A tutto questo bisogna unire l'attuale ripartizione dei poteri in Medio Oriente. Da un lato c'è l'architettura di sicurezza che comprende Siria, Iran, Iraq, Hezbollah, Russia e Cina (che fornisce addestramento alle forze armate siriane); dall'altro ci sono le mire sullo Yemen dell'Arabia Saudita: ecco perché è probabile che il professor Landis abbia ragione: "(Arabia Saudita, gli USA e gli altri) è possibile che finiscano schiacciati, [dato] l'attuale assetto dei poteri in Medio Oriente...

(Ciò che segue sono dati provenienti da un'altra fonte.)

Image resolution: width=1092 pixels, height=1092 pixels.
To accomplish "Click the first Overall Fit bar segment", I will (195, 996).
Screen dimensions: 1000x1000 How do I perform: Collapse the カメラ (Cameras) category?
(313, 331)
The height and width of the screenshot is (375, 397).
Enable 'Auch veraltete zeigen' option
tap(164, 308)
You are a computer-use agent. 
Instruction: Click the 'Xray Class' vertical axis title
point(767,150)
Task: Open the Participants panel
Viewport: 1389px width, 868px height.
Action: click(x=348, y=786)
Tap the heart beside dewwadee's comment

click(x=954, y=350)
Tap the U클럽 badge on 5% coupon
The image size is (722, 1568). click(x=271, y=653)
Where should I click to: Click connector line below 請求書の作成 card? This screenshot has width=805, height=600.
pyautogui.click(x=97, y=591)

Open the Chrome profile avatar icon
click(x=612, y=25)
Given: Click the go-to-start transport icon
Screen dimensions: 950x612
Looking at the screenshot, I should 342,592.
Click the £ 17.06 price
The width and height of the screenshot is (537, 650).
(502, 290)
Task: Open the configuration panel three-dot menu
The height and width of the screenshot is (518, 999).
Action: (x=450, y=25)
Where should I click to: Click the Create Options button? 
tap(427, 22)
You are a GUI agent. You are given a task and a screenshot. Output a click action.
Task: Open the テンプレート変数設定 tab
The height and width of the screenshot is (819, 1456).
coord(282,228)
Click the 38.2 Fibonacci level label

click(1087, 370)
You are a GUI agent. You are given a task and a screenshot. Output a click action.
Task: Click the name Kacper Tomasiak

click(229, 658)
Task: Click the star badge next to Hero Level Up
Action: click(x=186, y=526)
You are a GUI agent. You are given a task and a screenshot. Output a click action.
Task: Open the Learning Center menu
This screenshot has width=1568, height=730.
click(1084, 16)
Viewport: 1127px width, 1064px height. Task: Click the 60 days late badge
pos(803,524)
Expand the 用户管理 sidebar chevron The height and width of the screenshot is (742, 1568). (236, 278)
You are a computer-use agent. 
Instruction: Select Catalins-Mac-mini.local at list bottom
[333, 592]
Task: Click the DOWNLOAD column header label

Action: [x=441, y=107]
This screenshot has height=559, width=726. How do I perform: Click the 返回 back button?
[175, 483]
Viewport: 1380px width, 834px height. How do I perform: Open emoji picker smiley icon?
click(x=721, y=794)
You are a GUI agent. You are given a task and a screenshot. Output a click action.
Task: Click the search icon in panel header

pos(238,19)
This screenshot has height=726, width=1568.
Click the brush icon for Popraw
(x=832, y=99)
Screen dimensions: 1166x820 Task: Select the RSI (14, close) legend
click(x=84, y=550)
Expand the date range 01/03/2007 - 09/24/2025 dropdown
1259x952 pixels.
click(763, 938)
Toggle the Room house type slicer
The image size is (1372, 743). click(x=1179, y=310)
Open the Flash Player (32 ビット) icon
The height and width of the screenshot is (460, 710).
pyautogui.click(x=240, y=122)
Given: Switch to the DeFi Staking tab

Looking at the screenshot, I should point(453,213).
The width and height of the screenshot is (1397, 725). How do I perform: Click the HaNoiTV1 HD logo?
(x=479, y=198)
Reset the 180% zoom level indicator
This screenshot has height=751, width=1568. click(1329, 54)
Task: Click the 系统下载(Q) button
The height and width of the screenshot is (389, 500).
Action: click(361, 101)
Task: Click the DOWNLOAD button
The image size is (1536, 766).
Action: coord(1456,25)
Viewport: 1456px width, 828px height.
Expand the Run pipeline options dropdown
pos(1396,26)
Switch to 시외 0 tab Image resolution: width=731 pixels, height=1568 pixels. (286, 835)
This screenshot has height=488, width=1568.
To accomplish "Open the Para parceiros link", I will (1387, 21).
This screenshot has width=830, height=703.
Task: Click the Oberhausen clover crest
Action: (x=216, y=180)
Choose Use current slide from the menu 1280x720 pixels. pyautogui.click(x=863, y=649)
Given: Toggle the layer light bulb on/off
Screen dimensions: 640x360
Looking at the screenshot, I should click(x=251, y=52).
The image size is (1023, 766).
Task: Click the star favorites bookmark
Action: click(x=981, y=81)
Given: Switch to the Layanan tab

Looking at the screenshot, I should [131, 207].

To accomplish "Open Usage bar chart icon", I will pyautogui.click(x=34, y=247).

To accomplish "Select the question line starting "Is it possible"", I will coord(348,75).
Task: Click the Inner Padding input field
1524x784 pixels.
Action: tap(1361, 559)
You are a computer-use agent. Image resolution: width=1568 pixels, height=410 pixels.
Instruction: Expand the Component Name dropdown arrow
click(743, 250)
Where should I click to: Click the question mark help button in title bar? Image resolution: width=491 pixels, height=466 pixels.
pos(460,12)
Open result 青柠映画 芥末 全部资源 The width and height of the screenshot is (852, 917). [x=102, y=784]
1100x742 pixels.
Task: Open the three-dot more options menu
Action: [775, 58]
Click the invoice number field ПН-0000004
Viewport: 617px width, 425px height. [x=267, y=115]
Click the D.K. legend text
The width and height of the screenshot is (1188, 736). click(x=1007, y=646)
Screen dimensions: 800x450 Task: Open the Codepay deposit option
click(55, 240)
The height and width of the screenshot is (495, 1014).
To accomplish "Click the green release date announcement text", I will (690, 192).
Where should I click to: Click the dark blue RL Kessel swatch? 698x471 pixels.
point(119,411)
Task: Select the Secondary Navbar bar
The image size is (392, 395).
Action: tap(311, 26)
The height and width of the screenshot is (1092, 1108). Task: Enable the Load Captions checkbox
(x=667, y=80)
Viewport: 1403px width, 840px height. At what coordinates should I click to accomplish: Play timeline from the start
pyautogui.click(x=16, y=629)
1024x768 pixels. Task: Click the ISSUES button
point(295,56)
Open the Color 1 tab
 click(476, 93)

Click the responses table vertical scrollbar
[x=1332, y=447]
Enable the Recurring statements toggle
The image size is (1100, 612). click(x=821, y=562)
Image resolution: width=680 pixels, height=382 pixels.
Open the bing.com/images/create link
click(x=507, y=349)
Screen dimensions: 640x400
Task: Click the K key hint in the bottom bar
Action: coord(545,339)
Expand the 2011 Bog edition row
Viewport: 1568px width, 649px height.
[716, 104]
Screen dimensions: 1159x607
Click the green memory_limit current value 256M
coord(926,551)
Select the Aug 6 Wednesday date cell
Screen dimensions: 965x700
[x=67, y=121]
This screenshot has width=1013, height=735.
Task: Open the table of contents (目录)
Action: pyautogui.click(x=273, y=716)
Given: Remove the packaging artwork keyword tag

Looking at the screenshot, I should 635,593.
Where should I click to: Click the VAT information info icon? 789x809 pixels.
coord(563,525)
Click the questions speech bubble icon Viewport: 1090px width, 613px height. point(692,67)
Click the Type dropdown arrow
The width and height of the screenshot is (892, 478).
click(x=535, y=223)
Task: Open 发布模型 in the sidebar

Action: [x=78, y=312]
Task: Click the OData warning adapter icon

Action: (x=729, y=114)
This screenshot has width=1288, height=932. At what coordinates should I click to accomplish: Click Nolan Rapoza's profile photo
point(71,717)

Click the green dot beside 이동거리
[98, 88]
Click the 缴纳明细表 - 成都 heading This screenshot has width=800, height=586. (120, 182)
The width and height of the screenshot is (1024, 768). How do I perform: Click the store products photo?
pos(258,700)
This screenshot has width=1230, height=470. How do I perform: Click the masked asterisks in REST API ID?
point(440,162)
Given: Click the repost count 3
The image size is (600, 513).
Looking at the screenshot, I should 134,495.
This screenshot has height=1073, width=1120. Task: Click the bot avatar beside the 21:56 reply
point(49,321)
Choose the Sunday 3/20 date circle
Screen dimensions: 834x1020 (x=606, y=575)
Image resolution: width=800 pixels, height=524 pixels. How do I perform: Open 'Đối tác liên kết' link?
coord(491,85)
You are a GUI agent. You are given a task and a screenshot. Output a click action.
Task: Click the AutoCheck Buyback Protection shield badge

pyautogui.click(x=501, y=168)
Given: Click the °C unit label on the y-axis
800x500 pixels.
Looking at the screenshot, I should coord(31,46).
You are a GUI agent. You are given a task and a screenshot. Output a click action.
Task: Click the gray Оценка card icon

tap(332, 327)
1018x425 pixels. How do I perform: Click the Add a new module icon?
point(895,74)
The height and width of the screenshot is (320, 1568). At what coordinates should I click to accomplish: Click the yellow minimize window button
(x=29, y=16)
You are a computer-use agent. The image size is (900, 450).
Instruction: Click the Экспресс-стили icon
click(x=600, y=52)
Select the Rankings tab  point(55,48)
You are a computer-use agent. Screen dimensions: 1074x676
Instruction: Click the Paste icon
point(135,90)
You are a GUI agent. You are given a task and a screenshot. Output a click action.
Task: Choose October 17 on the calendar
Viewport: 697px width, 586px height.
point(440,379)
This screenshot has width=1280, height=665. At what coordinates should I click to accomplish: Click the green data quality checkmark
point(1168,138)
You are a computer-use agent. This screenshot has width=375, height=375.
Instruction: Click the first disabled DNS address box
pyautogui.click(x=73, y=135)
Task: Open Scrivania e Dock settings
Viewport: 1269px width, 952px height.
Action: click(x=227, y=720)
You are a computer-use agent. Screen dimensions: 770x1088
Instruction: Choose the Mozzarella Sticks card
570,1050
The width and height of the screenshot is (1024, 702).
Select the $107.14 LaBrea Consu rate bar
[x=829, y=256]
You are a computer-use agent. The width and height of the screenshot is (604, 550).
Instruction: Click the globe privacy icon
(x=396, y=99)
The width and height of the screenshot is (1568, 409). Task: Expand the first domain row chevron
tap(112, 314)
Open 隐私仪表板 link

Solo un deciso intervento militare da parte del Presidente Trump potrebbe cambiare le cose, ma non credo che abbia intenzione di entrare in guerra contro la Russia in Siria; col tempo, la cosa diventerà evidente. Peccato che Trump sia partito col piede sbagliato.
L'esecito statunitense è ancora una grossa minaccia, ma se il Presidente venisse messo all'angolo da consiglieri falchi e fosse costretto a ricorrervi, finirà per accorgersi di essere soltanto riuscito ad aprire il vaso di Pandora. Un vaso in cui si troveranno contenuti tutt'altro che "meravigliosi" (come di recente Trump ha definito i missili statunitensi). Nel maggio 1951, dopo che il Presidente Truman lo aveva sollevato dall'incarico, MacArthur andò a testimoniare al Congresso. Disse: "La guerra in Corea ha già quasi distrutto quel paese, dove vivono venti milioni di persone. Non ho mai visto una devastazione simile. Ho visto, credo, sangue e distruzione come qualsiasi uomo vivente; l'ultima volta che sono stato in Corea mi si è stretto lo stomaco. Dopo aver visto le rovine, e quelle migliaia di donne e di bambini e tutto quanto, ho vomitato."